This is how Trump could win re-election in 2020

President-elect Donald Trump speaks during an election night rally Nov. 9, 2016, in New York.
President-elect Donald Trump speaks during an election night rally Nov. 9, 2016, in New York. AP

Nov. 4, 2020

In the end, a bitterly fought election came down to the old political aphorism, popularized during Bill Clinton’s successful 1992 run against George H.W. Bush: “It’s the economy, stupid.” This time, however, it was the Republican incumbent, not his Democratic challenger, who benefited from that truism.

Donald J. Trump has been decisively re-elected as president of the United States, winning every state he carried in 2016 and adding Nevada, even as he once again failed, albeit narrowly, to gain a majority of the popular vote. Extraordinary turnout in California, New York, Illinois and other Democratic bastions could not compensate for the president’s abiding popularity in the states that still decide who gets to live in the White House: Ohio, Pennsylvania, and Florida.

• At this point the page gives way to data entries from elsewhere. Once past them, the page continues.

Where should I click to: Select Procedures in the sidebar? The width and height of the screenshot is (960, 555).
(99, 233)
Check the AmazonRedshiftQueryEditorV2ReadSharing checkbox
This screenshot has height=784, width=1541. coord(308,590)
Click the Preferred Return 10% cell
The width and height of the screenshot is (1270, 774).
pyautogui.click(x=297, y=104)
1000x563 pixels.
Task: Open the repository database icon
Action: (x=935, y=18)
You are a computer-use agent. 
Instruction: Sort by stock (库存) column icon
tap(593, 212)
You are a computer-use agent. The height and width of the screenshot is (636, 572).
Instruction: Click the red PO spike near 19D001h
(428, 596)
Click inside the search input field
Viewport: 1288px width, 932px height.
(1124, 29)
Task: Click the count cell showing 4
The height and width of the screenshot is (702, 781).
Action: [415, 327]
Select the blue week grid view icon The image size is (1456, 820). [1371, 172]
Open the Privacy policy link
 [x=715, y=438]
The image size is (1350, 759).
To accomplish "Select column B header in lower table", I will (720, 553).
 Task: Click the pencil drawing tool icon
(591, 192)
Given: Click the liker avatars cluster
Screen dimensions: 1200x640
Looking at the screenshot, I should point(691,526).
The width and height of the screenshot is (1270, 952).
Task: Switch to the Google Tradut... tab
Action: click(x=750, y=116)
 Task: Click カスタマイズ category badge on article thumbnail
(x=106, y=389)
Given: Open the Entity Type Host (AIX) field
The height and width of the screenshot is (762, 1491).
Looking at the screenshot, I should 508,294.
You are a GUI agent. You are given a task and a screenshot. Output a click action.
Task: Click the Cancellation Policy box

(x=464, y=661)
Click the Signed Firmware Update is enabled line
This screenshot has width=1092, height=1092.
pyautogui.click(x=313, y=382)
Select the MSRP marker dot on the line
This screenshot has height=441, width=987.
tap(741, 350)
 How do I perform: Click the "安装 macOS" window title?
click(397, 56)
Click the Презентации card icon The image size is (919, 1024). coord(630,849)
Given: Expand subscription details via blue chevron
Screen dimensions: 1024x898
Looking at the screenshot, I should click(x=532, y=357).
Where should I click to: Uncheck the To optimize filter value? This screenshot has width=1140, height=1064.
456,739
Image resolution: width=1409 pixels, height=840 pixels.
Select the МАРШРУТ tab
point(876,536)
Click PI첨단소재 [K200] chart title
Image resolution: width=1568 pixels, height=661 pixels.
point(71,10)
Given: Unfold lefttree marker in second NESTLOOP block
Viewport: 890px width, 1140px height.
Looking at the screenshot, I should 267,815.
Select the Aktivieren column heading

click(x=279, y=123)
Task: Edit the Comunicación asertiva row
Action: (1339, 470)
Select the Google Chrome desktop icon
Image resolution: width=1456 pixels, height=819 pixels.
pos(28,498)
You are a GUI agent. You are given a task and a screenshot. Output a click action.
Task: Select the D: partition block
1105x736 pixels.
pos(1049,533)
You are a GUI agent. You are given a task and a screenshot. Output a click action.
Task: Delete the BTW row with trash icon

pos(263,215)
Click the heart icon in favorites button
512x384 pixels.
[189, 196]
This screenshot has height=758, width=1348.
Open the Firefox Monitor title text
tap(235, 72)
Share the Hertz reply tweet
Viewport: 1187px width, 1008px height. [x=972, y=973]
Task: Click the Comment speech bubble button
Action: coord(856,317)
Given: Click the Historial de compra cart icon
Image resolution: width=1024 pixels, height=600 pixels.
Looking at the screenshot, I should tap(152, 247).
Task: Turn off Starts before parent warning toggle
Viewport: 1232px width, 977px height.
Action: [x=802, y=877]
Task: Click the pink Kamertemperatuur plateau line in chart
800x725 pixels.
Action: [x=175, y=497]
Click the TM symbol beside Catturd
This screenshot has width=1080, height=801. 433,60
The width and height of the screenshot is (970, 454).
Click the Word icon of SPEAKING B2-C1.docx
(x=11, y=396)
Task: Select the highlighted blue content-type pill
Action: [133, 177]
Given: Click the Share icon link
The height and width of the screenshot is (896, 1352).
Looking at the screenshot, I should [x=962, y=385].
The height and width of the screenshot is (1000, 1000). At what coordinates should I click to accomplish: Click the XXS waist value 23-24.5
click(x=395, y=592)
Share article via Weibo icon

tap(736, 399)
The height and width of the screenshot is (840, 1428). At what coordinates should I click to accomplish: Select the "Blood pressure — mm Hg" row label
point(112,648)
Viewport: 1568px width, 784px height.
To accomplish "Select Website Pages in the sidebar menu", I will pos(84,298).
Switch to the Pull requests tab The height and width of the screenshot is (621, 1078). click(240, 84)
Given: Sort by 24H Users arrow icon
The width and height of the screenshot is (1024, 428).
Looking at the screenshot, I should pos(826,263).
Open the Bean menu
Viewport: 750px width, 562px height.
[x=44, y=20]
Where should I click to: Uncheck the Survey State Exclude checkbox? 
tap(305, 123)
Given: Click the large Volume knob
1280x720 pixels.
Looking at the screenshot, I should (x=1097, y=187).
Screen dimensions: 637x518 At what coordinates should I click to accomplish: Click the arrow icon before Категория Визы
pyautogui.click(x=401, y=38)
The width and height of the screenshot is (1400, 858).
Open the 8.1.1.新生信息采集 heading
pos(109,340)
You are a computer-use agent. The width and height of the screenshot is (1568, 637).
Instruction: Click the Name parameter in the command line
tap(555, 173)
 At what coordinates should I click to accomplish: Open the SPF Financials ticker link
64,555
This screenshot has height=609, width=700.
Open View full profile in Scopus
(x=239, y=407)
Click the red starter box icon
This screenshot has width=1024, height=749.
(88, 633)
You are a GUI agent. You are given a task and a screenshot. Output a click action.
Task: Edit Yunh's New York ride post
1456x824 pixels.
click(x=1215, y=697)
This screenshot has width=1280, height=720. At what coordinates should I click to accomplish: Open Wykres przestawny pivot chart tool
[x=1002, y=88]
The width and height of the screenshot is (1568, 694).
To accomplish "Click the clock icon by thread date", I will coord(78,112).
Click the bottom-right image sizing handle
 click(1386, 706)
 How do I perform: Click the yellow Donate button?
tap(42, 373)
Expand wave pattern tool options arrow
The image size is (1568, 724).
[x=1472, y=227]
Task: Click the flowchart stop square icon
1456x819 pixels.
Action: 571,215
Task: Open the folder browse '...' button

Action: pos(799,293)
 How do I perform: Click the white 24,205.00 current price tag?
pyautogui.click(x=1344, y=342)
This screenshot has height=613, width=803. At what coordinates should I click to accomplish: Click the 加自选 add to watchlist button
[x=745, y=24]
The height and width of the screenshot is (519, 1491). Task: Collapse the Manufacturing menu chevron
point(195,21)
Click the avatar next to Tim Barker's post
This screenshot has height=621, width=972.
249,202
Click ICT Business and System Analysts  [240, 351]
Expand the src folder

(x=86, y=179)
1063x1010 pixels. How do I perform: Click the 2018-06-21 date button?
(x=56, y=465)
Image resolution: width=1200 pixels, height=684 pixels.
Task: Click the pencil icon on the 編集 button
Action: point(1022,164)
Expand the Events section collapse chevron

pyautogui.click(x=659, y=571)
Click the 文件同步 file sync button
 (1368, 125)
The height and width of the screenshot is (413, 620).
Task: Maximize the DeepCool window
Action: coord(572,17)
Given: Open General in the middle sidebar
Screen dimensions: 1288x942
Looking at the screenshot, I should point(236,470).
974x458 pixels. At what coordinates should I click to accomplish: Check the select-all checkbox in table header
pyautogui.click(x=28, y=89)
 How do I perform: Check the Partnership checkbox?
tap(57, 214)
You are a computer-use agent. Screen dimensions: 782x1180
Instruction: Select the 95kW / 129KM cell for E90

Yet, unlike 2016, last night’s outcome came neither as a political upset nor as a global shock. Trump and Vice President Mike Pence have consistently polled ahead of Senator Elizabeth Warren of Massachusetts and her running mate, Senator Sherrod Brown of Ohio, since July. The New York Times correctly predicted the outcome of the race in every state, another marked change from 2016.

In exit poll interviews, Trump’s supporters frequently cited the state of the economy to explain their vote. “What part of Dow 30,000 do the liberals not understand?” Kevin O’Reilly of Manchester, N.H., told The Times.

Senators Warren and Brown never seemed to find a compelling answer to that question, despite an economy that continues to struggle with painfully slow wage growth, spiraling budget deficits and multiplying trade wars that have hurt businesses as diverse as Ohio soybean farmers and California chipmakers.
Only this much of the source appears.